WHAT TO WORK ON: Across the data below, how many lines hold "Search"? Answer with that number and nothing else.

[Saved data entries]
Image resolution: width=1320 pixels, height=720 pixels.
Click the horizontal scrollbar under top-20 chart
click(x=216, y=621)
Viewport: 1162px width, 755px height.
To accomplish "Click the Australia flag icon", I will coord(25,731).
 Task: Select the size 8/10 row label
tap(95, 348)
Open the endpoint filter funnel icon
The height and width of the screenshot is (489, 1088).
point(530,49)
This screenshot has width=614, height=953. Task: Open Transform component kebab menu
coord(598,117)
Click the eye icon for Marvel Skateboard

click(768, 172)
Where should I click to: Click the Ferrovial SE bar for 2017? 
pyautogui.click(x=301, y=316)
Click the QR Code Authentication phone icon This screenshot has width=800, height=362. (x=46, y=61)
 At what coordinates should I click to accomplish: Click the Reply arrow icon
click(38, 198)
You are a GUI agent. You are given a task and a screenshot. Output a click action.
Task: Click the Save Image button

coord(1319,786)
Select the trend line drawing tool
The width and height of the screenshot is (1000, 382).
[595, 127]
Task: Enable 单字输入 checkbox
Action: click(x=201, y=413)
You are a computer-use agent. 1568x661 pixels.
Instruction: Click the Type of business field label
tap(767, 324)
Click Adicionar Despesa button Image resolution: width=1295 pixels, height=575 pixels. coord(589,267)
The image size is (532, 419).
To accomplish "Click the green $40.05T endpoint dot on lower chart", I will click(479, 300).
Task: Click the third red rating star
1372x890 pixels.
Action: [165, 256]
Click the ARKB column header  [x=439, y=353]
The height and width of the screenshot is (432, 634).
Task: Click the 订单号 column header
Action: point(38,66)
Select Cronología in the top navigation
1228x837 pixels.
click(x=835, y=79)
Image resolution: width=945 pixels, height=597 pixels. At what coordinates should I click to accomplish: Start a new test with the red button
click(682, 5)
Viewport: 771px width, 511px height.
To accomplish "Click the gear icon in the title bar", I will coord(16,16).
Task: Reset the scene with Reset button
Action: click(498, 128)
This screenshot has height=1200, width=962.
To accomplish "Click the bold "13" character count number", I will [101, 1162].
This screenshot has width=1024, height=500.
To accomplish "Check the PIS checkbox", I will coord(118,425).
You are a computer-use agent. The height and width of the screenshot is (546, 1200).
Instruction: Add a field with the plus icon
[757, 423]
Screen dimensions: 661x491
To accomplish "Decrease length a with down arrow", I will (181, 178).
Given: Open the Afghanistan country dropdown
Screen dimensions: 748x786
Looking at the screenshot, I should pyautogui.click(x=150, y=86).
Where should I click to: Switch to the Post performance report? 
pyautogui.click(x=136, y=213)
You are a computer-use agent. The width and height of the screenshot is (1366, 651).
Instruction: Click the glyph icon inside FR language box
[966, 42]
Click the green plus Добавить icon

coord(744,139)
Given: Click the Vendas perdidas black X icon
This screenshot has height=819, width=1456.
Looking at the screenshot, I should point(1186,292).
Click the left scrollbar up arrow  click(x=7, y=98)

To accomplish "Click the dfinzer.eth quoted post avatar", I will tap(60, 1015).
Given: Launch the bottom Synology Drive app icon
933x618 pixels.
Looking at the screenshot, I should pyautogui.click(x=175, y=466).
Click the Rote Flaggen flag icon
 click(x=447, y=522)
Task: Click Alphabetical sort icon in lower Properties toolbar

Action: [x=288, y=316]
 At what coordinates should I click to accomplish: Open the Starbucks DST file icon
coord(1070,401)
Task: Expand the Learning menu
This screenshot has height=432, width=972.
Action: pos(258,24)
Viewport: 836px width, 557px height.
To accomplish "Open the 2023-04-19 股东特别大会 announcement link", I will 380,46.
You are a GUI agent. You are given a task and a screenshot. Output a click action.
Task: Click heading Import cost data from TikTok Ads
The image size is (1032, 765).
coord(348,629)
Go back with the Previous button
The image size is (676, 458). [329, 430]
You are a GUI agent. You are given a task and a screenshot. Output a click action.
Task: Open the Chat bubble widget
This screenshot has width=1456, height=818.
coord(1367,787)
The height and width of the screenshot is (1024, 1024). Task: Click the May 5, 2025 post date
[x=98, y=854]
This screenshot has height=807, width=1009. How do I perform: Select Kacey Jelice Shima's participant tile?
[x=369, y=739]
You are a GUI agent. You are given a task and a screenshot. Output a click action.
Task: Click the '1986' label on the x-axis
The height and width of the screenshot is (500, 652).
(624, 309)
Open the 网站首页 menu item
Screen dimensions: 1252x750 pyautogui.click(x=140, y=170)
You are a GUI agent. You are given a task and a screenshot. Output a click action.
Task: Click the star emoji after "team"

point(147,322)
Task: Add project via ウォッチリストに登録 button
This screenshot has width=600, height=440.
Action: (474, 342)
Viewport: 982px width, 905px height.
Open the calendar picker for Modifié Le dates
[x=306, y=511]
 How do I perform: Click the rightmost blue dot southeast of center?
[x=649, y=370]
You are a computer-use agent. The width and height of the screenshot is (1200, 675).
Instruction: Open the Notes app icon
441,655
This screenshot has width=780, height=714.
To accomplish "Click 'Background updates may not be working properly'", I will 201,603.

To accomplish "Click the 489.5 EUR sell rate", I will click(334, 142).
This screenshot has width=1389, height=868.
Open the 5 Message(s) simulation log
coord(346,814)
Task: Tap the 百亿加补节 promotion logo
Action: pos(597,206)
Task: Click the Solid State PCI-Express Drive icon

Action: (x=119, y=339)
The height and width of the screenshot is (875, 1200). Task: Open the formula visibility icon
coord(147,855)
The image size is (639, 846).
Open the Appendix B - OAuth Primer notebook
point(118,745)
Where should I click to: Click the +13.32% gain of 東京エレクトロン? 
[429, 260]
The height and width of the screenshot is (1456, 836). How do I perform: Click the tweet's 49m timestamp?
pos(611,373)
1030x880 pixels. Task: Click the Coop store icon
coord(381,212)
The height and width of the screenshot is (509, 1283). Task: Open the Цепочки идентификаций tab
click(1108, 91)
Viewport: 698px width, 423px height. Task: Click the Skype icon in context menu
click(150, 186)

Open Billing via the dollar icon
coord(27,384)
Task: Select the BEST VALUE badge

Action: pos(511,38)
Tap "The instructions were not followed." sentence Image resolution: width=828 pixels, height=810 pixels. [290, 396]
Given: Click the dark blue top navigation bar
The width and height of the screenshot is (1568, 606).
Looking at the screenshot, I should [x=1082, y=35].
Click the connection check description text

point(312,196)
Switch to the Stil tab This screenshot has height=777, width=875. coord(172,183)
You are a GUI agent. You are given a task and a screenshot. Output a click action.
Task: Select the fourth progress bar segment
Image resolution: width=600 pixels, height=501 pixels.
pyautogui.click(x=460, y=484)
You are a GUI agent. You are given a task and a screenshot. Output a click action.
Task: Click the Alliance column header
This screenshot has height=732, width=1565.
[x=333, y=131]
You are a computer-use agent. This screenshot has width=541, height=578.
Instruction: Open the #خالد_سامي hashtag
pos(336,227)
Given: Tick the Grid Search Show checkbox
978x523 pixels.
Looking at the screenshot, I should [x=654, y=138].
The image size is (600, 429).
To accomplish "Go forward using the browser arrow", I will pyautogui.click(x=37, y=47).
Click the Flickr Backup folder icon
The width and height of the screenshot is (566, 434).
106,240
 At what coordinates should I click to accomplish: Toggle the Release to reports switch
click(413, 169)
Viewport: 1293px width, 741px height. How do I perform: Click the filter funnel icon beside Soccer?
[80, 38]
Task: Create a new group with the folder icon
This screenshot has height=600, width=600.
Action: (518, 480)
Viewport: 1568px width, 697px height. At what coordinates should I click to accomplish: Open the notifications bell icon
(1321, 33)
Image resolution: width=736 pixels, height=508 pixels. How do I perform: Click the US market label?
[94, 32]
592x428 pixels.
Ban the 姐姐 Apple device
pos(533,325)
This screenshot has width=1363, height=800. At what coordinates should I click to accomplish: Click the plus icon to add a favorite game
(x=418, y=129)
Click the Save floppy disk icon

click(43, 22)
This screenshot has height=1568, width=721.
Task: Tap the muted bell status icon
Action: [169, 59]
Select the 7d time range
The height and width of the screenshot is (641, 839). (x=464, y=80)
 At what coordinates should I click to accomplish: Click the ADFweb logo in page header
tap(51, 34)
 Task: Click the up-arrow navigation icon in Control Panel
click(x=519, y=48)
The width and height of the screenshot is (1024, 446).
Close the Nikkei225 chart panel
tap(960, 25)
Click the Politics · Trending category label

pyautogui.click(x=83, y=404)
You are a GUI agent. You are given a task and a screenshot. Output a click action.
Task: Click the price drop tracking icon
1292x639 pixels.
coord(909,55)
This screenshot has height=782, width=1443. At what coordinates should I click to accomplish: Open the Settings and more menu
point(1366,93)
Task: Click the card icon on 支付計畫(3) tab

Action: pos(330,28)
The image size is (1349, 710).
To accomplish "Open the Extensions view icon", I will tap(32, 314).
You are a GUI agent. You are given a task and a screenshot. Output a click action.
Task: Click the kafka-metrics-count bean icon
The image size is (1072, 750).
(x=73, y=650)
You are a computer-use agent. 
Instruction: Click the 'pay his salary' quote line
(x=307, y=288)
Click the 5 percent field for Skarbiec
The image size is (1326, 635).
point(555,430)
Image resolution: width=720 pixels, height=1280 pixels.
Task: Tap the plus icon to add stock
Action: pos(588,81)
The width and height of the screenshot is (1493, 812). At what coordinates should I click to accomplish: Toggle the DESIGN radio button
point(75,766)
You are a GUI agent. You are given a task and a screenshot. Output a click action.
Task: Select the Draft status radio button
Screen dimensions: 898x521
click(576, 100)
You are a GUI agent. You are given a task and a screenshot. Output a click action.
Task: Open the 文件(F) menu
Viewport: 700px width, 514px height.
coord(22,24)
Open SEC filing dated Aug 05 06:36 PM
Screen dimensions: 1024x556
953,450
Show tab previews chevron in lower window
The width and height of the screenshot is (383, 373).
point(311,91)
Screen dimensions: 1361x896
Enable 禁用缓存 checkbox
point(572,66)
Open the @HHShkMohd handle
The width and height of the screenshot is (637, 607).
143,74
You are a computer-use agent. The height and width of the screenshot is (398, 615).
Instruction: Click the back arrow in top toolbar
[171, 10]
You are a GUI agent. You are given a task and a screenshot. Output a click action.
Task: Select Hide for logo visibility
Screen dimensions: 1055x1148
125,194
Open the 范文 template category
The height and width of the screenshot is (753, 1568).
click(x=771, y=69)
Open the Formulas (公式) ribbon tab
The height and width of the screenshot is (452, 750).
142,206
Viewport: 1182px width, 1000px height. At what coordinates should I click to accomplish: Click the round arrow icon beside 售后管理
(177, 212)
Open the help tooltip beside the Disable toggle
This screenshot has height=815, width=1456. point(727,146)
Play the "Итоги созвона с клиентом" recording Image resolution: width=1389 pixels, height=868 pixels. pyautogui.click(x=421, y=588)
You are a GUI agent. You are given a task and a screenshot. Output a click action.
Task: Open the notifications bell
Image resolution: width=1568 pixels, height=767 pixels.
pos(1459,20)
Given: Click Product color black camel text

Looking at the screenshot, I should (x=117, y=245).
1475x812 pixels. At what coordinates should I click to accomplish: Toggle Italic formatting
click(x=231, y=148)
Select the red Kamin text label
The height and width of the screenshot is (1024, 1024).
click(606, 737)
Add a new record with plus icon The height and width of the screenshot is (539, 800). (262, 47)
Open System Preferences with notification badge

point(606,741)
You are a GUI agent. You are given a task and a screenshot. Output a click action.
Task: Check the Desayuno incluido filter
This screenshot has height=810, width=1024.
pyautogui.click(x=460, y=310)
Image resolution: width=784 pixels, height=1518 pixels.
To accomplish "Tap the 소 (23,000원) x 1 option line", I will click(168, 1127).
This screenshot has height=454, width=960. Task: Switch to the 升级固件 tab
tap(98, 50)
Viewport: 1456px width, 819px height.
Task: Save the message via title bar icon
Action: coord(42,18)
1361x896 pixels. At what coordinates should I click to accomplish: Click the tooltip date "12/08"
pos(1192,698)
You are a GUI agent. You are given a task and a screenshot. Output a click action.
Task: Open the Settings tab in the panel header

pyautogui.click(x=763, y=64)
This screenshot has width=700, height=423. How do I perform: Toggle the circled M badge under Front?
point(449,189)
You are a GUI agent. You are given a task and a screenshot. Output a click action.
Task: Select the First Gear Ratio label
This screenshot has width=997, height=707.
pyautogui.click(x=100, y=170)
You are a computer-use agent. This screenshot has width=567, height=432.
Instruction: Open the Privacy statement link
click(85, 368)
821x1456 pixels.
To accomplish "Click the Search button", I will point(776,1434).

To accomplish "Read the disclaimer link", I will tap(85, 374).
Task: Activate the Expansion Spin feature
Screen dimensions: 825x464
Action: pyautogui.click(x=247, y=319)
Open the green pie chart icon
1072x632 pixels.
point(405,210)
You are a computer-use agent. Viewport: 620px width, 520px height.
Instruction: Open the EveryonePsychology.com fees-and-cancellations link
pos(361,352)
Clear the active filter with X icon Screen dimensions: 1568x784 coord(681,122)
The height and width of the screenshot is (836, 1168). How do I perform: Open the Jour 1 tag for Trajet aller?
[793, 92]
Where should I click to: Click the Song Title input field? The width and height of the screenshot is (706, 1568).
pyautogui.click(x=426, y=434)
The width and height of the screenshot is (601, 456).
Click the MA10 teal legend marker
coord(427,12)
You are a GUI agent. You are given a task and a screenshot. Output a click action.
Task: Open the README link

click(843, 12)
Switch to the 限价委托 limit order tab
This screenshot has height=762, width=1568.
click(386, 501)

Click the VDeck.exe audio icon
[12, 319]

WRITTEN SOLUTION: 2